(Saved data entries)

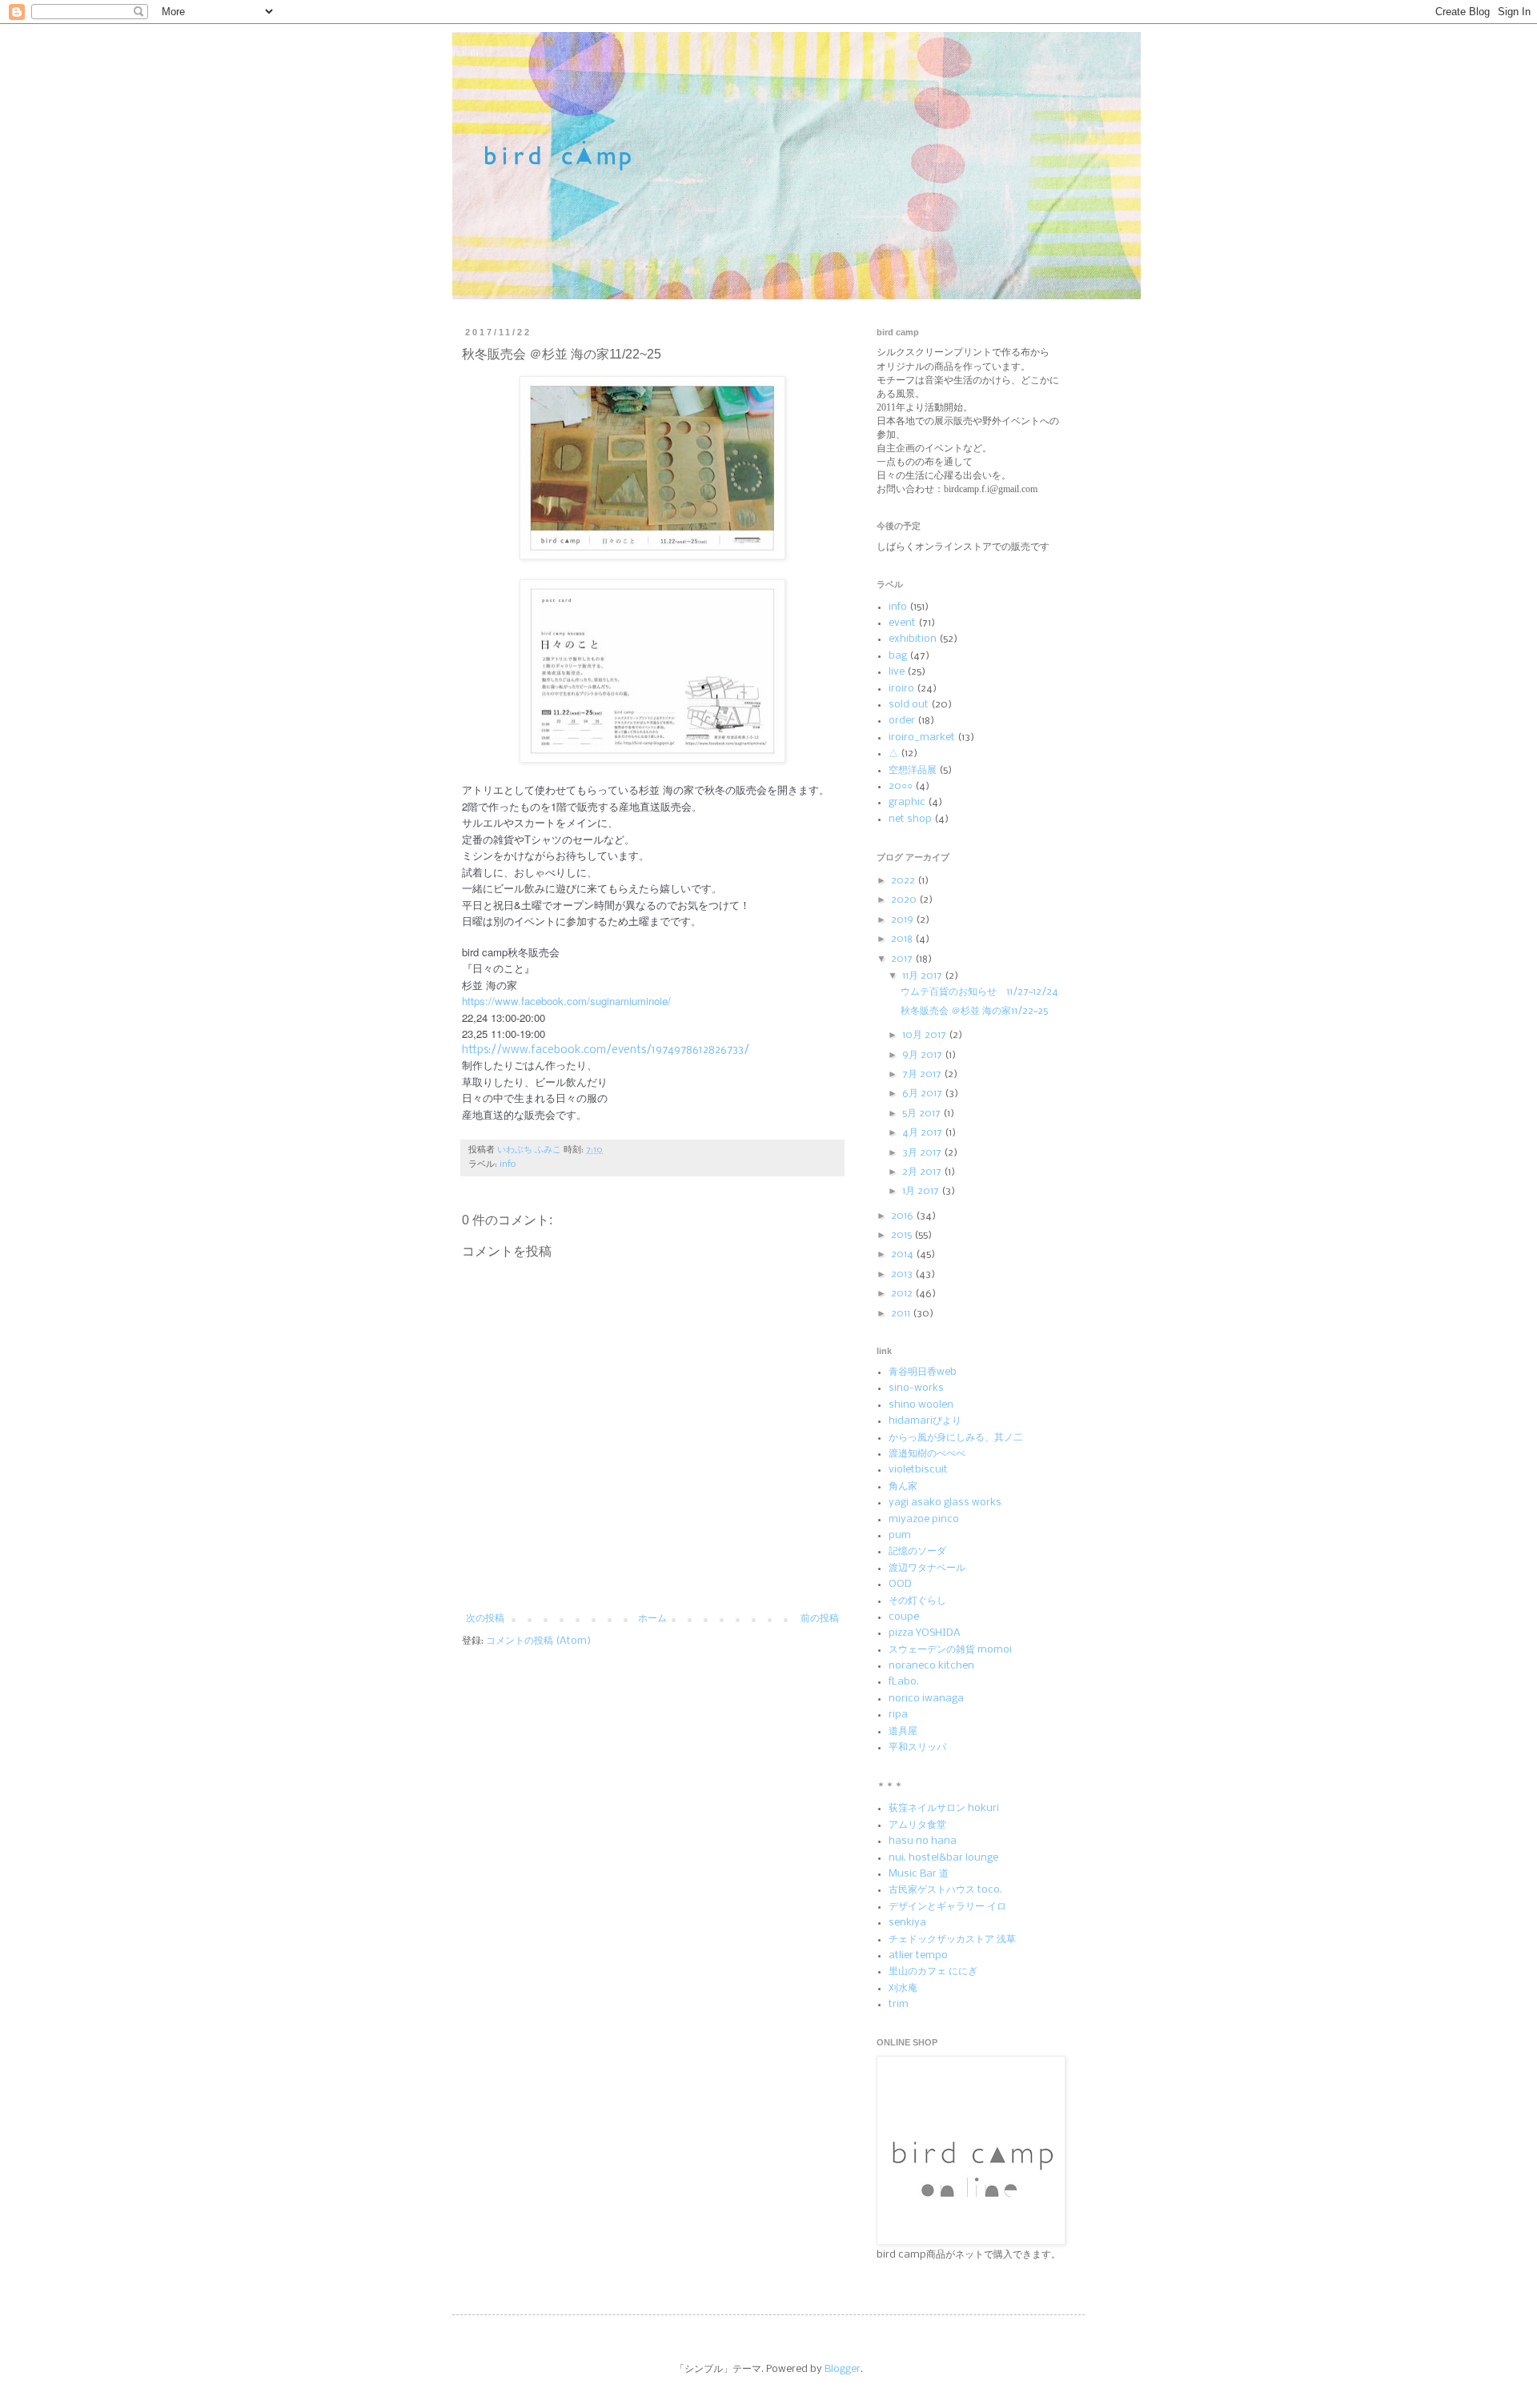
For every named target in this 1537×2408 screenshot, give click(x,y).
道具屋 (903, 1731)
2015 (902, 1235)
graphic (907, 802)
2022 (904, 880)
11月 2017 (923, 976)
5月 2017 (922, 1113)
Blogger (843, 2369)
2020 (905, 900)
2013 (903, 1274)
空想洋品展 (913, 770)
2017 (903, 959)
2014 (903, 1254)
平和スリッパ (917, 1747)
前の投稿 (820, 1618)
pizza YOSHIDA (925, 1633)
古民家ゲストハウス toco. (945, 1890)
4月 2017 (923, 1133)
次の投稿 (485, 1618)
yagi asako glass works (945, 1502)
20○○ (901, 786)
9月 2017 (923, 1055)
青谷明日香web (923, 1372)
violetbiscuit (918, 1469)
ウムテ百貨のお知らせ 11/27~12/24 (979, 992)
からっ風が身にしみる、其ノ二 (956, 1437)
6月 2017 (923, 1093)
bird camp (466, 53)
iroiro (901, 688)
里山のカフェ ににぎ (933, 1971)
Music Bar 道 (919, 1874)
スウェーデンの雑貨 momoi (950, 1650)
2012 (903, 1293)
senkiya (907, 1922)
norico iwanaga (926, 1698)
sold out (909, 704)
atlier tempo (918, 1955)
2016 (903, 1216)
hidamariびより (925, 1421)
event (902, 623)
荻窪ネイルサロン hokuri (944, 1808)
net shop (910, 819)
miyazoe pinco (924, 1519)
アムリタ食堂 (917, 1825)
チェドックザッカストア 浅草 (952, 1939)
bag (898, 656)
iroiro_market (922, 737)
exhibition (913, 639)
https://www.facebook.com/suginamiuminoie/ (566, 1000)
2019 (903, 920)
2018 (903, 939)
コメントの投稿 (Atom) (538, 1641)
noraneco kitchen (931, 1666)
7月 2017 (923, 1074)
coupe (904, 1617)
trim (899, 2004)
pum (900, 1535)
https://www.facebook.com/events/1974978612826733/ (605, 1050)
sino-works (916, 1388)
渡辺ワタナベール (927, 1568)
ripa (898, 1714)
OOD (900, 1584)
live (897, 672)
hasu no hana (923, 1841)
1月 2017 (921, 1191)
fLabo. (904, 1682)
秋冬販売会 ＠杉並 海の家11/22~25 (974, 1011)
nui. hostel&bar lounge (943, 1858)
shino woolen (921, 1405)
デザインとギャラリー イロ (947, 1906)
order (902, 720)
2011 (902, 1313)
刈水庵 (903, 1988)
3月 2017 (923, 1153)
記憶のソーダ (917, 1551)
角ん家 (903, 1486)
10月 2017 (925, 1035)
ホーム (652, 1618)
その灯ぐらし (917, 1601)
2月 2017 (923, 1172)
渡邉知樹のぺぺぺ (927, 1453)
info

Assignment:
Wherever "facebook" occurs in the records above, copy the line it sits in.

Solution for this task:
https://www.facebook.com/suginamiuminoie/ (566, 1000)
https://www.facebook.com/events/1974978612826733/ (605, 1050)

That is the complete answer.